🤖 AI Summary
To address the trade-off between depth and efficiency of CNNs in resource-constrained embedded systems, this paper proposes Double-Win NAS—a novel paradigm that jointly optimizes deep neural architecture search and shallow structural equivalence transformation. Methodologically, it integrates transformable neural architecture search (T-NAS), mixed-precision training, resolution-agnostic elastic training, and end-to-end embedded deployment optimization. Its key innovations are: (i) a deep-to-shallow equivalent structural transformation mechanism that preserves inference accuracy while reducing computational complexity; and (ii) a dual-elastic training strategy jointly optimizing both accuracy and input resolution. Evaluated on Jetson AGX Xavier and Nano platforms using ImageNet and ImageNet-100, Double-Win NAS achieves 2.3× higher inference throughput and 3.1× better energy efficiency over state-of-the-art NAS methods—without any accuracy loss—thus effectively balancing model accuracy and hardware deployment efficiency.
📝 Abstract
Thanks to the evolving network depth, convolutional neural networks (CNNs) have achieved remarkable success across various embedded scenarios, paving the way for ubiquitous embedded intelligence. Despite its promise, the evolving network depth comes at the cost of degraded hardware efficiency.

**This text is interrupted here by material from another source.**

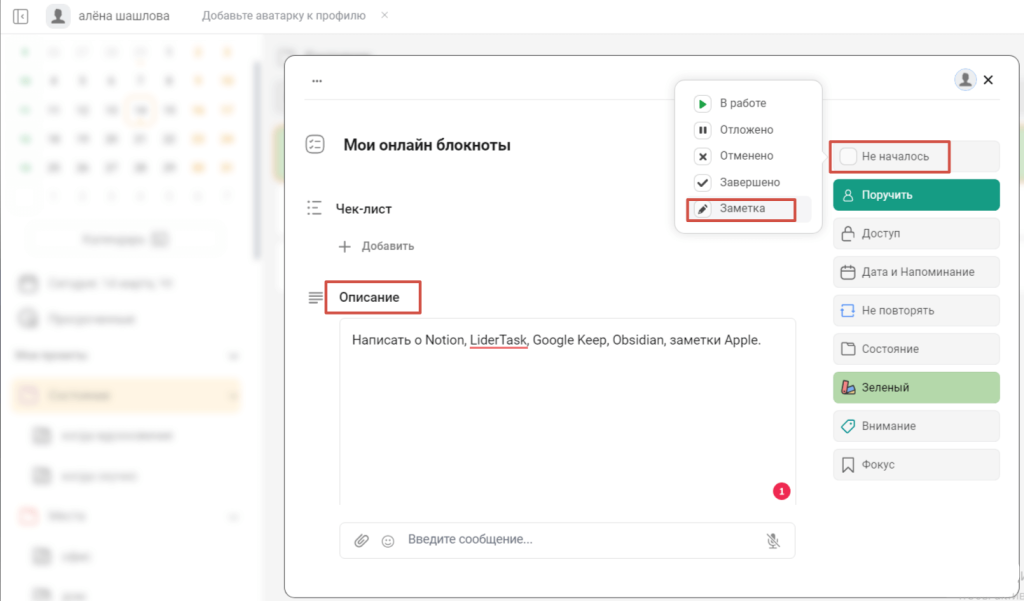Dismiss the Добавьте аватарку к профилю prompt
The width and height of the screenshot is (1024, 601).
[x=385, y=16]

In contrast to deep networks, shallow networks can deliver superior hardware efficiency but often suffer from inferior accuracy. To address this dilemma, we propose Double-Win NAS, a novel deep-to-shallow transformable neural architecture search (NAS) paradigm tailored for resource-constrained intelligent embedded systems. Specifically, Double-Win NAS strives to automatically explore deep networks to first win strong accuracy, which are then equivalently transformed into their shallow counterparts to further win strong hardware efficiency. In addition to search, we also propose two enhanced training techniques, including hybrid transformable training towards better training accuracy and arbitrary-resolution elastic training towards enabling natural network elasticity across arbitrary input resolutions. Extensive experimental results on two popular intelligent embedded systems (i.e., NVIDIA Jetson AGX Xavier and NVIDIA Jetson Nano) and two representative large-scale datasets (i.e., ImageNet and ImageNet-100) clearly demonstrate the superiority of Double-Win NAS over previous state-of-the-art NAS approaches.